For those wanting to forge a career out of gardening there are a number of ways in which you could do this. Gardeners are always required, be it by busy family households who do not have the time to tend to the job themselves, to public parks, large commercial buildings and attractions that require an environment that is maintained regularly and adequately. Typical tasks in gardening will include the basics of weeding, grass mowing, planting flowers and pruning however there are more specialised skills that are also in demand for example professional garden designing, landscaping and flower arranging. Hours of work are flexible in this industry, from full time hours, to part time, to weekdays to weekends, if you are a self employed gardener with your own business and staff you can of course set your own working hours. A career in gardening will mean a career outdoors therefore you must not scare easy when it comes to the elements. If a career in gardening is what you want, be sure to consider your levels of physical fitness, as strength will be required for bending, lifting and constantly moving.


Did you know?

Torenia, a shade-loving flower, is called the wishbone flower. Look for tiny wishbone-shape stamens inside the purple, blue or burgundy petals.

- Bamboo is the fastest-growing woody plant in the world; it can grow 35 inches in a single day.

- Archaeologists have uncovered evidence that grapes were grown to make wine about 8,000 years ago in Mesopotamia (today's Iraq), although the ancient Egyptians were the first to record the process of making wine about 5,000 years ago.

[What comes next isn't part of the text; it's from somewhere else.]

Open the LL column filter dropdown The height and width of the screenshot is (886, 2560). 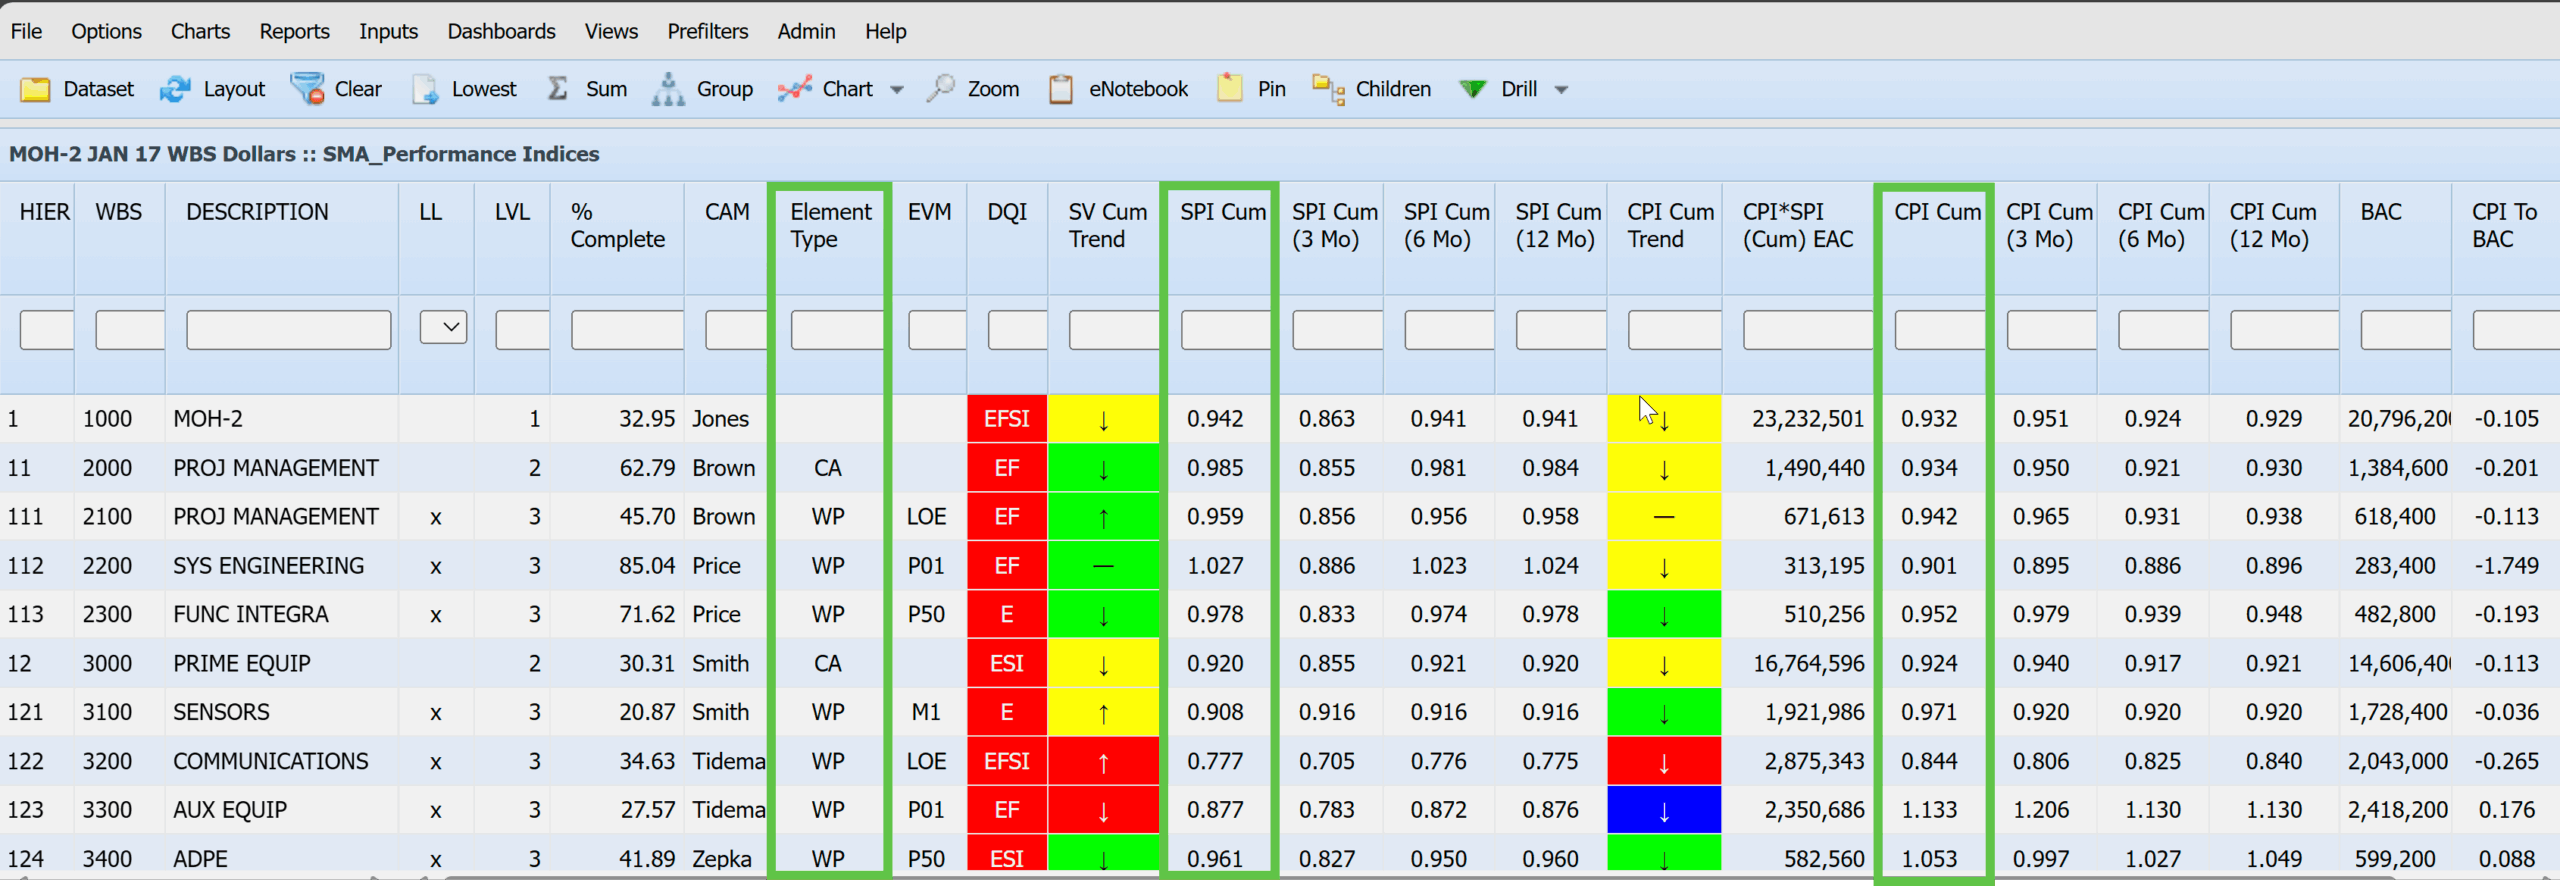[x=443, y=327]
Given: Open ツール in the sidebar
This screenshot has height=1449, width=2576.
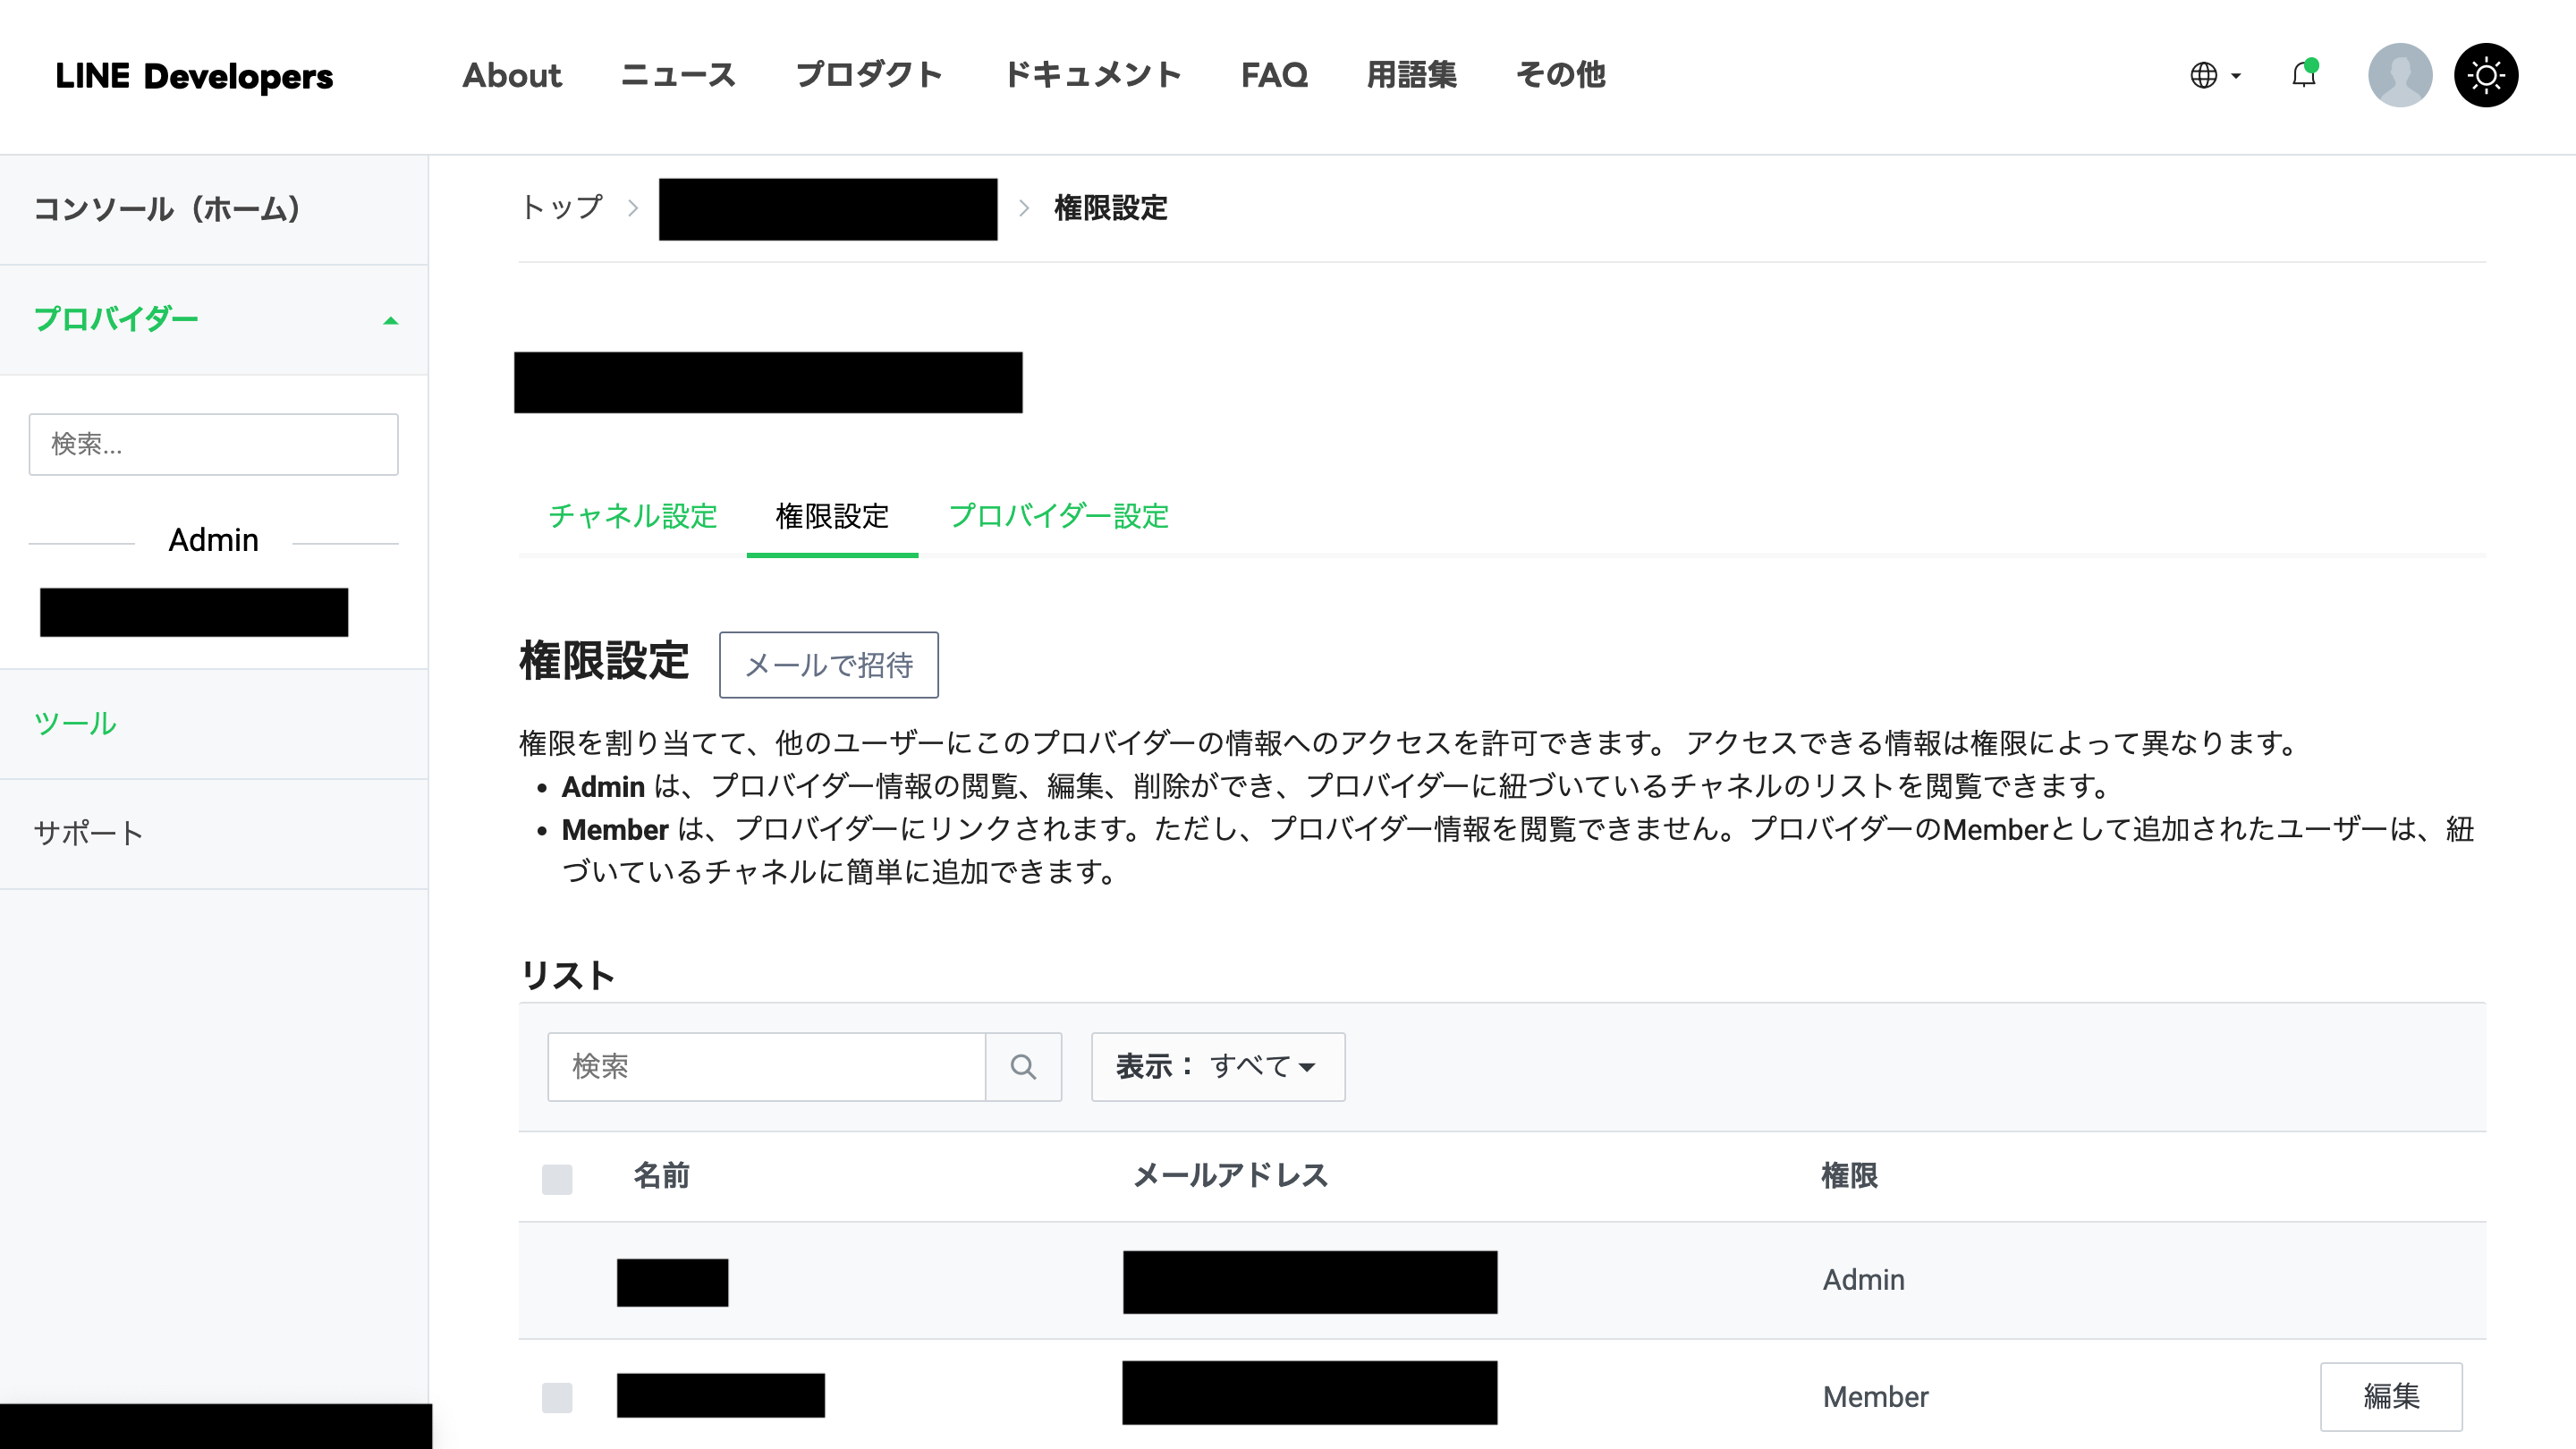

- During the 1600s, tulips were so valuable in Holland that their bulbs were worth more than gold. The craze was called tulip mania, or tulipomania, and caused the crash of the Dutch economy. Tulips can continue to grow as much as an inch per day after being cut.

- The word pineapple comes from European explorers who thought the fruit combined the look of a pinecone with flesh like that of an apple.

- The flower of the Titan Arum (Amorphophallus titanium) is the largest unbranched flower in the world and can reach up to 15 feet tall. The bloom produces a smell like that of rotting meat, giving it the common name of corpse flower.

- All parts of the Oleander (Nerium oleander), a beautiful Mediterranean-native flowering shrub, are poisonous. Ingestion can cause gastrointestinal, cardiac, and central nervous system problems and possible death.

- Snapdragon flowers resemble a dragon, if you squeeze the sides the dragon's mouth will appear to open and close.

- A sunflower looks like one large flower, but each head is composed of hundreds of tiny flowers called florets, which ripen to become the seeds.

- The first potatoes were cultivated in Peru about 7,000 years ago.

- Peaches, pears, apricots, strawberries, and apples are members of the rose family.

- The average strawberry has 200 seeds – it is the only fruit that bears its seeds on the outside.

- Sulfuric compounds are to blame for cut onions bringing tears to your eyes.

- Trees are the longest-living organisms on earth.